The goal of this project was to build a prediction algorithm in a shiny app to create an app that predicts the next word as the user types a sentence.

Here is a link to the shiny app: https://tarski.shinyapps.io/CapstoneProject/

Getting and Cleaning the Data

  • A subset of the original data was sampled from the three sources (blogs,twitter and news) which is then merged into one.

  • Next, data cleaning is done by conversion to lowercase, strip white space, and removing punctuation and numbers.

  • The corresponding n-grams are then created (Quadgram,Trigram and Bigram).

  • Next, the term-count tables are extracted from the N-Grams and sorted according to the frequency in descending order.

  • Lastly, the n-gram objects are saved as R-Compressed files (.RData files).

Word Prediction Model

  • Compressed data sets containing descending frequency sorted n-grams are first loaded.

  • User input words are cleaned in the similar way as before prior to prediction of the next word.

  • For prediction of the next word, Quadgram is first used (first three words of Quadgram are the last three words of the user provided sentence).

  • If no Quadgram is found, back off to Trigram (first two words of Trigram are the last two words of the sentence).

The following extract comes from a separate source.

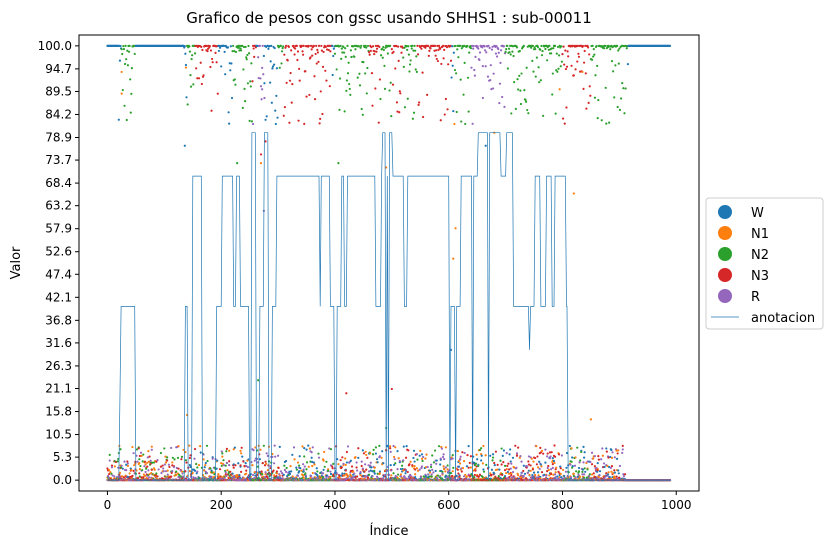 The height and width of the screenshot is (547, 834). I want to click on x-tick-label: 800, so click(562, 505).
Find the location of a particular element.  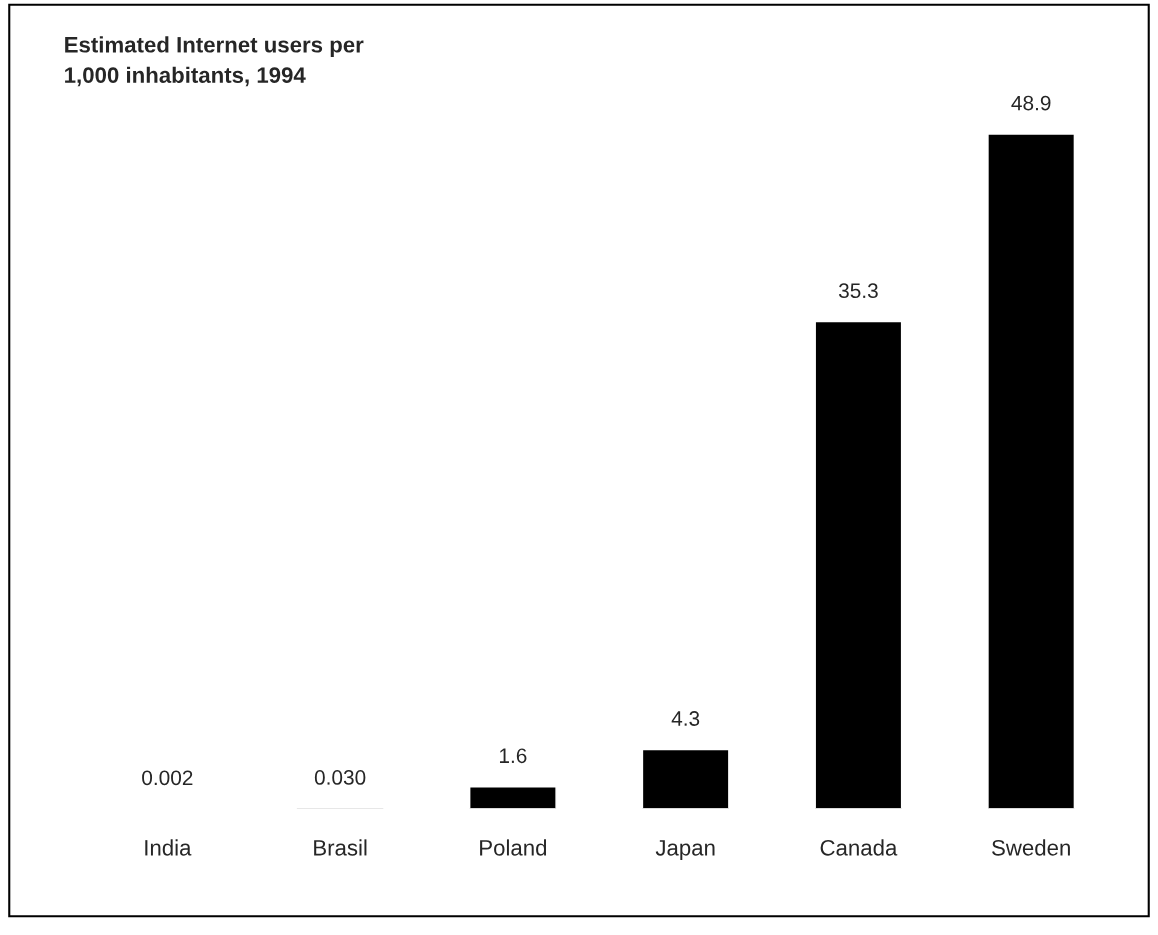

  • If no Trigram is found, back off to Bigram (first word of Bigram is the last word of the sentence).

  • If no Bigram is found, back off to the most common word with highest frequency ‘the’ is returned.

Shiny Application

The app works by the user typing a phrase into the input box, and on the right the app displays the predicted next word, the sentence input, and what n-gram is used to predict the next word.